Clark County teachers spend time in Turkey to enhance lesson plans
When Patty Ellsworth teaches 10th-grade world history this fall, she’ll draw from personal knowledge of the subject matter.
After traveling more than 2,500 miles through Turkey in 12 days, she and two other local teachers will use that experience to better educate their students.
Ellsworth, who teaches at Del Sol High School, 3100 E. Patrick Lane, went with Gary Handley of The Meadows School, 8601 Scholar Lane, and Mercedes Krause of Gibson Middle School, 3900 W. Washington Ave., to Turkey from July 4-17.

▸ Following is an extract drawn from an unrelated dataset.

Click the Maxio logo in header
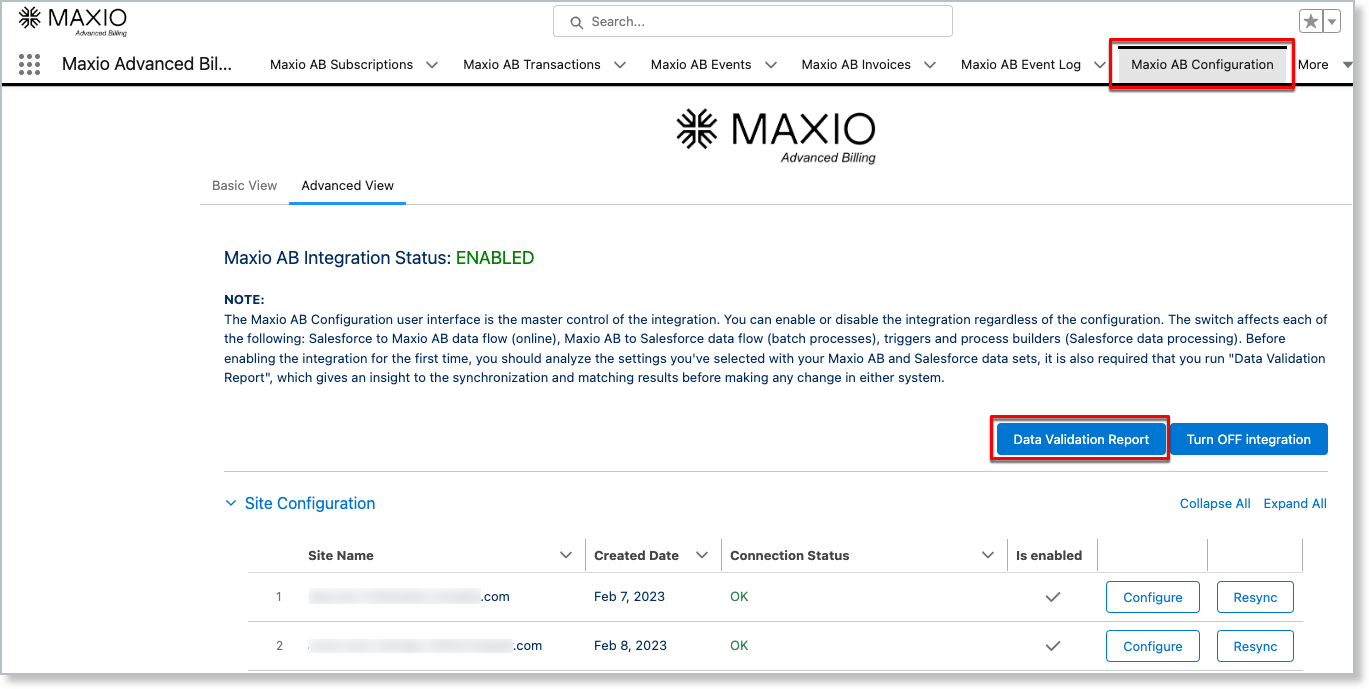1369x689 pixels. [x=73, y=21]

They visited the country’s prominent historical sites and touched the walls that guarded the ancient city of Troy. They walked in the ruins of the nearly 2,000-year-old Library of Celsus in Ephesus. They walked through Bursa, the first capital of the former Ottoman Empire.
"It was so amazing," Krause said of the trip. "We had such a variety of experiences."
Best of all, perhaps, it was free.
The Turkish Cultural Foundation and the World Affairs Council of Las Vegas sponsored 57 teachers from around the country to make the trip.
Krause helped arrange a preliminary Professional Development Education workshop this spring for about 25 Clark County School District teachers. They learned the country’s history from Turkish experts and wrote proposals on how they would use information gained from the trip to teach their students.
Two groups of about 30 teachers from across the country flew to Turkey’s capital of Istanbul, where they started their tour.
Turkey is bordered by the Mediterranean Sea to the west and Syria, Iraq and Iran to the southeast. The Eurasian country is the size of Texas and South Carolina combined.
Teachers traveled four to six hours by bus between sites most days and learned about each area from experienced tour guides.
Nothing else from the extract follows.